- _Stored data entries_:

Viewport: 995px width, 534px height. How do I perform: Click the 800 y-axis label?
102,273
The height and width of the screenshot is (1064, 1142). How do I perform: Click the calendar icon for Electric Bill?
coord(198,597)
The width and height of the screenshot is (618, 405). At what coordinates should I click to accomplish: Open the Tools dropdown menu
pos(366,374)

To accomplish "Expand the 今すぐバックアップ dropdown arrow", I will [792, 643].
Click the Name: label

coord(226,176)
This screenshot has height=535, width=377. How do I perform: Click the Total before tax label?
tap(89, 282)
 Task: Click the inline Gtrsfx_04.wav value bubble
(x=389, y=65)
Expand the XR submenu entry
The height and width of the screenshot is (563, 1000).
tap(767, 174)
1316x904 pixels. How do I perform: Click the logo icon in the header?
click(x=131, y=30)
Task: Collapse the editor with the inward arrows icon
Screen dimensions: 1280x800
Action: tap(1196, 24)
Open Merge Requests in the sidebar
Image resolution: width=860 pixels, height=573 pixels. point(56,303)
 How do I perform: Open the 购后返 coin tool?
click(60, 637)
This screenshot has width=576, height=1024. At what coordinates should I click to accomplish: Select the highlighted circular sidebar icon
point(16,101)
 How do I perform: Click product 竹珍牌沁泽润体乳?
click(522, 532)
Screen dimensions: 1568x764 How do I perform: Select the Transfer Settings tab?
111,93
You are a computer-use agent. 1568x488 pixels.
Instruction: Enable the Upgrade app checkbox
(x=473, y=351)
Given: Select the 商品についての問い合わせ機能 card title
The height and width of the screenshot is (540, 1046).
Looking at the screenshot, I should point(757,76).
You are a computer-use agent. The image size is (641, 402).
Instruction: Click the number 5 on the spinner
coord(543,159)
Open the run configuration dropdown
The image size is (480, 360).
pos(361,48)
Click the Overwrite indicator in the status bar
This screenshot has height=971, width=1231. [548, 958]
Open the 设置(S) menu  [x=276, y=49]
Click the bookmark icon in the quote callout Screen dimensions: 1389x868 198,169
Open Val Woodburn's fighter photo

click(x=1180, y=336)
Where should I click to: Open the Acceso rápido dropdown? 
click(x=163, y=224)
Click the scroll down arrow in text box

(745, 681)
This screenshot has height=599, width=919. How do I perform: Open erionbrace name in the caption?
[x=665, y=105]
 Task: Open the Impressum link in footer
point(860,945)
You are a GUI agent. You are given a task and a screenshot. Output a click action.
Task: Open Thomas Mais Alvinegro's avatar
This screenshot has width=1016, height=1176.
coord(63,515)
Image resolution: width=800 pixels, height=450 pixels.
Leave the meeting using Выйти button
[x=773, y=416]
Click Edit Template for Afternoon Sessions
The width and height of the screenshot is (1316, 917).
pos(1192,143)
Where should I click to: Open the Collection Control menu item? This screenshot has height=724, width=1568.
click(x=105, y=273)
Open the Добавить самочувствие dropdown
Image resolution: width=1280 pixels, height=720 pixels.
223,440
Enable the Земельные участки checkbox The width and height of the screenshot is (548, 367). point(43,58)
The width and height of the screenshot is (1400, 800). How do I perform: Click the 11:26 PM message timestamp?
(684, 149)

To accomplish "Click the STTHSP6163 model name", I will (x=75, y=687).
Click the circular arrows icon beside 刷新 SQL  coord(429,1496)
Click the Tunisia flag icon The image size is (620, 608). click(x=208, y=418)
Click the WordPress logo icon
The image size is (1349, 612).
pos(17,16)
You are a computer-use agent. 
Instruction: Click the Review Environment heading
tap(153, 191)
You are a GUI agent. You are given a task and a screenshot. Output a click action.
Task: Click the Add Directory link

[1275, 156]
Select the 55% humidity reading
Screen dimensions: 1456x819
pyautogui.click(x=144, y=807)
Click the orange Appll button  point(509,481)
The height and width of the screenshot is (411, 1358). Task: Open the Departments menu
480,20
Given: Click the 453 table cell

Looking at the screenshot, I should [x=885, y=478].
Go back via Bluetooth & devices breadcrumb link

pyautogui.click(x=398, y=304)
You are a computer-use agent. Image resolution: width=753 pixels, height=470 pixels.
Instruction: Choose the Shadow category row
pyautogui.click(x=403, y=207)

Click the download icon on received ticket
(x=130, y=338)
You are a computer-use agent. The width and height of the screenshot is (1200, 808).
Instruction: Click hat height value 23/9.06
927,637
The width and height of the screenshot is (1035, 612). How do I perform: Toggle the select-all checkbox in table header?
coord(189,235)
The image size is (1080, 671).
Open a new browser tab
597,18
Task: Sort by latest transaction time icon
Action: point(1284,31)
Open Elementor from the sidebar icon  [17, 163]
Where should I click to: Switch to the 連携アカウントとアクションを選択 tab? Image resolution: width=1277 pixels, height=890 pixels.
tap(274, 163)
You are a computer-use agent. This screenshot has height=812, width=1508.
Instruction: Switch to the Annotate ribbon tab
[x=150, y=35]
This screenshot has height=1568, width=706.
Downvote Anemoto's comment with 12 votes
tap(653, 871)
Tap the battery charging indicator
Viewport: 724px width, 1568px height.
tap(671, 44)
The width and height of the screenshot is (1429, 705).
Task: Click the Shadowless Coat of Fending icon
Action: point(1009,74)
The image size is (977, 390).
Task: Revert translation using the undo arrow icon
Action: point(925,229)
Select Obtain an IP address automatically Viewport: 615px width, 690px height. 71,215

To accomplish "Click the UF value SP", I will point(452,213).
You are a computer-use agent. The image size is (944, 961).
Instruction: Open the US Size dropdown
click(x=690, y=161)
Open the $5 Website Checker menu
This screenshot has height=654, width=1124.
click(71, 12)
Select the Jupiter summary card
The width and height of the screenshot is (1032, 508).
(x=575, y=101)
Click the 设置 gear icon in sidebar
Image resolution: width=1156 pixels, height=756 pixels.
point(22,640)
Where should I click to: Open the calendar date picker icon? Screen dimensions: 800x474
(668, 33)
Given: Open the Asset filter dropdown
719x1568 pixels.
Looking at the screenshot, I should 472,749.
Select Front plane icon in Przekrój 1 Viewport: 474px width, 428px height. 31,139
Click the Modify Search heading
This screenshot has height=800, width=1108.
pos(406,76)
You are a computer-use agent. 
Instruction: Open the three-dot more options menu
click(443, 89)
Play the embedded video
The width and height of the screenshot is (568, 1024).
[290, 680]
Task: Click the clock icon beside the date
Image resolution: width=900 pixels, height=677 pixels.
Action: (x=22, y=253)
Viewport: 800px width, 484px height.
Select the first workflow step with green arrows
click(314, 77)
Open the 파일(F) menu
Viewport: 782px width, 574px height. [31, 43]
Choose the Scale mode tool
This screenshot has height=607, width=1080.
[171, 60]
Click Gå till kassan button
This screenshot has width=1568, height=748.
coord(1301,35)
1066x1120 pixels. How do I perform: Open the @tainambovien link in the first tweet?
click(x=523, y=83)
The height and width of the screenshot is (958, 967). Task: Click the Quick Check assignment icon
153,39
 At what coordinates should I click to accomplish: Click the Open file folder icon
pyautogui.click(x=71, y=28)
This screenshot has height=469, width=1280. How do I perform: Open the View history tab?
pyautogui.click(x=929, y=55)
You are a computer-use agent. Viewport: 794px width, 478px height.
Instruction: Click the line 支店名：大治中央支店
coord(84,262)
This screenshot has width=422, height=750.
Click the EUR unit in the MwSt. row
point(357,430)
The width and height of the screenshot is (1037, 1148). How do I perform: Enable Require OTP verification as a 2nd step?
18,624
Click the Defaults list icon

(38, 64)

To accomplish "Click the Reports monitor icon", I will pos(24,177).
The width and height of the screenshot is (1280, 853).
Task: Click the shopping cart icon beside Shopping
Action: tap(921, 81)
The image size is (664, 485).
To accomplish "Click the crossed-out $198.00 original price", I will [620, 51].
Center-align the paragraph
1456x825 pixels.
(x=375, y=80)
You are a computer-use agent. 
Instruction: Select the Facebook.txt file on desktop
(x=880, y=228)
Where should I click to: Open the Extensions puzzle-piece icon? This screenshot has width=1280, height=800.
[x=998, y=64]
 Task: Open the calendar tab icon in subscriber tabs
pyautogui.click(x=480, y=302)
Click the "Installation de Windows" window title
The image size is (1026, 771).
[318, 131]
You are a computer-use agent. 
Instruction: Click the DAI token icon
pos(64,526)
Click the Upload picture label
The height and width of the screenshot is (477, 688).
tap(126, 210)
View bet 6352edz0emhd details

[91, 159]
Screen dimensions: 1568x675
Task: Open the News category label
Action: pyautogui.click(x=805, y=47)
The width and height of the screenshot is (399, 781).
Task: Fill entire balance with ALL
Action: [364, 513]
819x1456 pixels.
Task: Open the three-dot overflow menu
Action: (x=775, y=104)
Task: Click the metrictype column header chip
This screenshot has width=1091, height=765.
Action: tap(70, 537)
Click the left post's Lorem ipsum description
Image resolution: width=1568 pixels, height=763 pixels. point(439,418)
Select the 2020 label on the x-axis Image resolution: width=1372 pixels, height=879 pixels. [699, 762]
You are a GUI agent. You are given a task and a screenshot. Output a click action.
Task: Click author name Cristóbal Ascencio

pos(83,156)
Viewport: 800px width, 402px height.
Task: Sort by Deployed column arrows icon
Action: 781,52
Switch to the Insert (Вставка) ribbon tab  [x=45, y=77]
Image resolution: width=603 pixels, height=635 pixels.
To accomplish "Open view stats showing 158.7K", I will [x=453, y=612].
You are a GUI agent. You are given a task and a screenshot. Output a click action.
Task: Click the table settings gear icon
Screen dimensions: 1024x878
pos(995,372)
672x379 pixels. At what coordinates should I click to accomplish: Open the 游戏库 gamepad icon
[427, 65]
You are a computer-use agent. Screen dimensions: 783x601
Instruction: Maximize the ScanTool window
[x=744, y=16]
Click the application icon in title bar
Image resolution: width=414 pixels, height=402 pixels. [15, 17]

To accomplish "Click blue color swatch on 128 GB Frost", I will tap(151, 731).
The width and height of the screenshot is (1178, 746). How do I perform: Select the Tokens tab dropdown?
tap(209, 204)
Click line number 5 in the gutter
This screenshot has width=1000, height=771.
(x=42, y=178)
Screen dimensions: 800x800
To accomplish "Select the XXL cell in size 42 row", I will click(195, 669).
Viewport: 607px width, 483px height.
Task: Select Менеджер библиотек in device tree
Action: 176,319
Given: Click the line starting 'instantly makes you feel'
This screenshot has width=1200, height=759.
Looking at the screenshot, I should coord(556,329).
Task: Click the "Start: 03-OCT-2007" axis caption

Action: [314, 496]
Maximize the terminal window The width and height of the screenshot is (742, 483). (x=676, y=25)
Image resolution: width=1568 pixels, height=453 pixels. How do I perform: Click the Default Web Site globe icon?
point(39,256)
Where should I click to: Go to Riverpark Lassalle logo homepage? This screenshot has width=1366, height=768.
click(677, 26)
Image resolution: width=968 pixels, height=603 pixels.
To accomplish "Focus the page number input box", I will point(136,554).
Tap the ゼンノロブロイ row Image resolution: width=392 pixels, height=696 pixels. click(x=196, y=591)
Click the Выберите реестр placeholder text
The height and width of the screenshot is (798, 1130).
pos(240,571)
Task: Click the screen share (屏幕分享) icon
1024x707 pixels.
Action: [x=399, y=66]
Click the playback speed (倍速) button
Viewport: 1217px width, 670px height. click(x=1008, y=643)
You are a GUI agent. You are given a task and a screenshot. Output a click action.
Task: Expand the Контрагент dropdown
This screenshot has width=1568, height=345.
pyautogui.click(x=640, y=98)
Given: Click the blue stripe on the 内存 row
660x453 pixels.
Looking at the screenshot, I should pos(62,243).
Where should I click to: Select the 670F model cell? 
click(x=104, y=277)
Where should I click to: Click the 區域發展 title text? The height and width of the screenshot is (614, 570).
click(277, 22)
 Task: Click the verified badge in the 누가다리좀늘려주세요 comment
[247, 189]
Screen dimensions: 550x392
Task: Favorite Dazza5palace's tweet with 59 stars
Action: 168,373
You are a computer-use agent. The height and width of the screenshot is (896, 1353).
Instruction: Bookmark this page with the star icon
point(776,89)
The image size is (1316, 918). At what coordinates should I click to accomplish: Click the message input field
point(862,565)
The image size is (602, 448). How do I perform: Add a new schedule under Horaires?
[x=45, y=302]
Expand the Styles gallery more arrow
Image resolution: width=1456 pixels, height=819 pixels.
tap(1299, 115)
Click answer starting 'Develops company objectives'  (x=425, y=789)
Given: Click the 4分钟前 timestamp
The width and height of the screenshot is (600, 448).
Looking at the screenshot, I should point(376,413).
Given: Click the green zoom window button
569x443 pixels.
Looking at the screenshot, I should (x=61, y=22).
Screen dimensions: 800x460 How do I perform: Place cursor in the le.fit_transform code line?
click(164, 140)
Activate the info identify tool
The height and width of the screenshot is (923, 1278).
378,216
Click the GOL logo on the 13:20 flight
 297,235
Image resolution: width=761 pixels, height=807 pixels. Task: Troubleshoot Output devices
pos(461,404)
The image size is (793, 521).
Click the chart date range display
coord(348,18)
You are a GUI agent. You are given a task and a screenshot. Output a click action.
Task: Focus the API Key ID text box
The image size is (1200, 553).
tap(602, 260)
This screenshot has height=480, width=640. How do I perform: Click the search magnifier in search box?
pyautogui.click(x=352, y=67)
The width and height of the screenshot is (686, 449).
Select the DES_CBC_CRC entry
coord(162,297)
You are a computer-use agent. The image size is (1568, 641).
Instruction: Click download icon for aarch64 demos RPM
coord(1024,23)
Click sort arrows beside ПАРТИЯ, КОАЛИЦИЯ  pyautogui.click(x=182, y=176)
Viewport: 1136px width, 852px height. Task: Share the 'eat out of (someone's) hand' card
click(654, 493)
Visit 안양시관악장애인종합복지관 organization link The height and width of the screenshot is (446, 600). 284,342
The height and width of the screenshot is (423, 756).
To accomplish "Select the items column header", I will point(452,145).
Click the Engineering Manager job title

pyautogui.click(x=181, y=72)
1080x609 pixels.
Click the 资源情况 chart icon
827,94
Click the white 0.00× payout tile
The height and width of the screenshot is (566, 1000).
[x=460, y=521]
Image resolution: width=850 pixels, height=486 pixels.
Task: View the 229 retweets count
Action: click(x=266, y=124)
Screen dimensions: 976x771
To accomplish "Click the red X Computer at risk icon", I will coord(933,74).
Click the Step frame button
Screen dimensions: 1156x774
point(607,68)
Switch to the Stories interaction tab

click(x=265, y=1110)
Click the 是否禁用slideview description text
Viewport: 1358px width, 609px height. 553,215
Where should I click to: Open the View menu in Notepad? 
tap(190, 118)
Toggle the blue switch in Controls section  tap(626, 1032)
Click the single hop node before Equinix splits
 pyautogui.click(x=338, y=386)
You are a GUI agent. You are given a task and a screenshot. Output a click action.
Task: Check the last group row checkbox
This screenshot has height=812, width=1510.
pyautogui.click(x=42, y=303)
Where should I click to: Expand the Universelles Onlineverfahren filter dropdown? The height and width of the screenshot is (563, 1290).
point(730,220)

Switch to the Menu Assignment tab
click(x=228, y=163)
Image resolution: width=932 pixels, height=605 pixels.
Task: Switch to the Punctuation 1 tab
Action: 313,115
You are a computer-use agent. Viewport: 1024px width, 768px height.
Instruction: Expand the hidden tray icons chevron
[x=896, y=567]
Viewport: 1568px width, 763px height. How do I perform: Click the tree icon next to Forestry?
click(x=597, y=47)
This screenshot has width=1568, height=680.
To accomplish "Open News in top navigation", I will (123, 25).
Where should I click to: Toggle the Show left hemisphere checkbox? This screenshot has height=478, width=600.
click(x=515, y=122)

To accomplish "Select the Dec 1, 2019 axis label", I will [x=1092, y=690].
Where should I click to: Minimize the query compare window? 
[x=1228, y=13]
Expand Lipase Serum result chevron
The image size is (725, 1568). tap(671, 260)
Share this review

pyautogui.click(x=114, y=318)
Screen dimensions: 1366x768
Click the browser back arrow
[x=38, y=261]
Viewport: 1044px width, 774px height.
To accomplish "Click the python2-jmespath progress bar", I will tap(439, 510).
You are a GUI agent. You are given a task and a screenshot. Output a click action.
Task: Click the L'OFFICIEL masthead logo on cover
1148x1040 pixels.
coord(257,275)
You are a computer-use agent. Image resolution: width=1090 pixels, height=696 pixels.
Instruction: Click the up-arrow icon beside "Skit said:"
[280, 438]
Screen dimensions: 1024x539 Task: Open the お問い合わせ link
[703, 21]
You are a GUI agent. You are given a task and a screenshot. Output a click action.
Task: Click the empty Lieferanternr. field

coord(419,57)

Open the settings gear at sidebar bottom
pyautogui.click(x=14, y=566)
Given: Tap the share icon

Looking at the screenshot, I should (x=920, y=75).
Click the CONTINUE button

- _The problem_:
Show the lines from the data above that contain the string "starting".

- _The completed task_:
Given: Click the line starting 'instantly makes you feel'
Click answer starting 'Develops company objectives'  (x=425, y=789)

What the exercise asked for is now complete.